Kaupapa Māori has become an increasingly recognised part of the way science is taught. Lamare has watched students embrace indigenous knowledge and practices of marine biology in the protection and management of New Zealand’s coastline. He points to the work of his colleague Chris Hepburn who has collaborated closely with Kāi Tahu and Puketeraki marae north of Dunedin. The students work closely with local communities to share knowledge about how to look after their resources and ecosystems.
“We take students out there and they will work with local iwi. It’s a mix of contemporary and Vision Mātauranga on how you would manage an ecosystem. The students love that.”
Lamare is committed to attracting more Māori students to the sciences. He’s travelled around New Zealand as part of science wānanga run with local Māori communities. A group of academics visit and teach on local marae with groups of Māori high school students. It’s a front line initiative to ensure more Māori enter the sciences.
As kaiāwhina, Lamare’s work was to ensure Māori students succeeded at the university once they were in the pipeline. “We’d encourage Māori students. We’d engage with them. We’d ensure they were keeping on track,” he says.
Now as a professor, he’s proud of the opportunity he’s been given to show prospective Māori scientists that this is a pathway they can succeed in.
“Universities are one place that have not always been seen as somewhere that a young Māori scientist or academic can carry on in an academic career.
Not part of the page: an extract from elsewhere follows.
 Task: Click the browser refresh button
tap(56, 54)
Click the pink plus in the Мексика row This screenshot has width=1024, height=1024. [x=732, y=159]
But you need people succeeding at those levels that allow others to know they have a place here. You can actually inspire the next generation down,” he says.
But there’s still a long way to go for Māori academic leadership to be representative of the population. Because the higher you look in an academic institutions’ leadership hierarchy, the harder it is to find Māori representation.
Baxter describes herself as a “public health medicine specialist who just happens to work at a university.“ She also knows the success she’s had within the public health system has happened because of the opportunities to influence that system from its core.
“Becoming a professor is a great career outcome, but it’s not as important for me as what it means for making an impact for Māori health outcomes. I do what I do – the teaching and research – because it gets really amazing outcomes for Māori health,” she says.
Baxter is proud of the progress the MHWDU has achieved for Māori health. But she knows that for those results to continue, further systemic recasting has to happen at the university. More value needs to be placed in Māori expertise and this needs to happen in the areas where staff shortages are their worst, fields like chemistry, anatomy and physics.
“I think it is crucial and I think we’ve got a way to go. We have a long way to go for our staff growth to reflect our student growth.”